(Word and element location data)

....

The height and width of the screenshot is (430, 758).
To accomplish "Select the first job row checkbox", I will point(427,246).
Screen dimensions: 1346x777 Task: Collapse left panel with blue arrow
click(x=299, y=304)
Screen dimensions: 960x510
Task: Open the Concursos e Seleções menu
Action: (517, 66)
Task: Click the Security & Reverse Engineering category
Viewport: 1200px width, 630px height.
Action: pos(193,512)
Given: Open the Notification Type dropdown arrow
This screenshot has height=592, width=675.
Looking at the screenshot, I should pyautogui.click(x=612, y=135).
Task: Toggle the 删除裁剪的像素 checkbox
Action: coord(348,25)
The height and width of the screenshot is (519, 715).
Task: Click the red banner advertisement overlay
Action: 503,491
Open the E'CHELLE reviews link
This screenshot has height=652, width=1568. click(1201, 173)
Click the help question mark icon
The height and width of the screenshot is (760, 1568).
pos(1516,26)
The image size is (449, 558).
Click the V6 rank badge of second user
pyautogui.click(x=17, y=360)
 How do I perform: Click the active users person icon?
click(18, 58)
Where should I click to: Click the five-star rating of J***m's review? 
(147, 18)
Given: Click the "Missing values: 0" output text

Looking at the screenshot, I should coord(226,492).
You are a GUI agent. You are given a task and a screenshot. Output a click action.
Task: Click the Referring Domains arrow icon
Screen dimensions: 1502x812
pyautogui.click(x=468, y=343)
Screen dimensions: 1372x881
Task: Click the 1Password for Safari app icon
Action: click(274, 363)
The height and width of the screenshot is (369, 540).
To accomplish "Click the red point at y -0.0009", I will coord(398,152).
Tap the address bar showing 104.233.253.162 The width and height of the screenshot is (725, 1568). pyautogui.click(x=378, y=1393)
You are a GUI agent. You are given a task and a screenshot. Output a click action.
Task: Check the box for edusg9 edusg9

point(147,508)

....

Update the rows above by replacing "Referring Domains" with "Linking Domains", leaving everything else unchanged.

The height and width of the screenshot is (430, 758).
To accomplish "Select the first job row checkbox", I will point(427,246).
Screen dimensions: 1346x777 Task: Collapse left panel with blue arrow
click(x=299, y=304)
Screen dimensions: 960x510
Task: Open the Concursos e Seleções menu
Action: (517, 66)
Task: Click the Security & Reverse Engineering category
Viewport: 1200px width, 630px height.
Action: pos(193,512)
Given: Open the Notification Type dropdown arrow
This screenshot has height=592, width=675.
Looking at the screenshot, I should pyautogui.click(x=612, y=135).
Task: Toggle the 删除裁剪的像素 checkbox
Action: coord(348,25)
The height and width of the screenshot is (519, 715).
Task: Click the red banner advertisement overlay
Action: 503,491
Open the E'CHELLE reviews link
This screenshot has height=652, width=1568. click(1201, 173)
Click the help question mark icon
The height and width of the screenshot is (760, 1568).
pos(1516,26)
The image size is (449, 558).
Click the V6 rank badge of second user
pyautogui.click(x=17, y=360)
 How do I perform: Click the active users person icon?
click(18, 58)
Where should I click to: Click the five-star rating of J***m's review? 
(147, 18)
Given: Click the "Missing values: 0" output text

Looking at the screenshot, I should coord(226,492).
You are a GUI agent. You are given a task and a screenshot. Output a click action.
Task: Click the Linking Domains arrow icon
Screen dimensions: 1502x812
pyautogui.click(x=468, y=343)
Screen dimensions: 1372x881
Task: Click the 1Password for Safari app icon
Action: click(274, 363)
The height and width of the screenshot is (369, 540).
To accomplish "Click the red point at y -0.0009", I will coord(398,152).
Tap the address bar showing 104.233.253.162 The width and height of the screenshot is (725, 1568). pyautogui.click(x=378, y=1393)
You are a GUI agent. You are given a task and a screenshot. Output a click action.
Task: Check the box for edusg9 edusg9

point(147,508)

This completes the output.